Since 1953, in cooperation with state and local health departments, the United States (U.S.) national tuberculosis program has collected information on each newly reported case of tuberculosis (TB) disease in the United States. In the early 20th century, TB was the leading cause of death in the United States. From that point TB cases steadily declined until the 1980s and early 1990s when a TB resurgence occurred with over 25,000 TB cases being reported per year. The resurgence was associated with the emergence of the HIV epidemic, increased immigration from countries with high TB rates, and a deterioration of TB control programs in many jurisdictions. Following a major investment in TB control activities at all levels of government, TB cases began to decline again. In 2014, the reported number of U.S. TB cases was 9,421, with a case rate of 3.0 cases per 100,000 population (30 per million population). Since the 1992 TB resurgence peak in the United States, the number of TB cases reported annually has decreased by 65%.

Vision, Mission, and DTBE Strategic Framework

Vision: Elimination of tuberculosis in the United States (defined as < 1 case/million annually)

Mission: The mission of the Division of Tuberculosis Elimination (DTBE) is to promote health and quality of life by preventing, controlling, and eventually eliminating tuberculosis in the United States.
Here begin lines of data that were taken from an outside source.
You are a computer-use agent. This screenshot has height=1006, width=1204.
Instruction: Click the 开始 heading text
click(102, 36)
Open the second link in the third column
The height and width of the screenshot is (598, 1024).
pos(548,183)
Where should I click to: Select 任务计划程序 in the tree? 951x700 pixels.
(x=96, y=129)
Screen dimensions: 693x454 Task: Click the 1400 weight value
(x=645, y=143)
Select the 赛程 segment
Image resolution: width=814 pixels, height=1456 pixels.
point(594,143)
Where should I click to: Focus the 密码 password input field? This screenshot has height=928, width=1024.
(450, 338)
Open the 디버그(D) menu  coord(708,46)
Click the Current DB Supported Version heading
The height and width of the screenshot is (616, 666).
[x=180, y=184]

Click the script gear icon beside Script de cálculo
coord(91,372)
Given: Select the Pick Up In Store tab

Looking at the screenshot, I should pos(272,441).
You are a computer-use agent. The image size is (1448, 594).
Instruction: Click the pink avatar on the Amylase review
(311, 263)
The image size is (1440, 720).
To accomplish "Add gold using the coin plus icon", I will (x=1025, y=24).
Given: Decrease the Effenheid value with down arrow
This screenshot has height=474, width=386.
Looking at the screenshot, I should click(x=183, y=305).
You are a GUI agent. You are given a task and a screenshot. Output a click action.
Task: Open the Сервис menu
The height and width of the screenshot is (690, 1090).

DTBE Strategic Framework: DTBE’s strategic plan is aligned with the National Center for HIV/AIDS, Viral Hepatitis, STD, and TB Prevention (NCHHSTP) Strategic Plan Through 2020. The NCHHSTP goals are to decrease incidence of infection, decrease morbidity and mortality, and decrease health disparities. DTBE’s goal is to reduce TB morbidity in the United States with a particular focus on reducing disparities in TB morbidity among disproportionately affected groups, including foreign-born persons and racial and ethnic minorities. DTBE’s strategies, while similar to those laid out in the Center’s plan, focus on efforts unique to TB control and are aimed at eliminating TB. The six specific strategies that provide the framework for DTBE’s strategic plan are derived from the U.S. government’s response  to the Institute of Medicine Report, Ending Neglect: The Elimination of Tuberculosis in the United States (2000), which were reaffirmed in A Call for Action on the Tuberculosis Elimination Plan  published by STOP TB USA in 2010.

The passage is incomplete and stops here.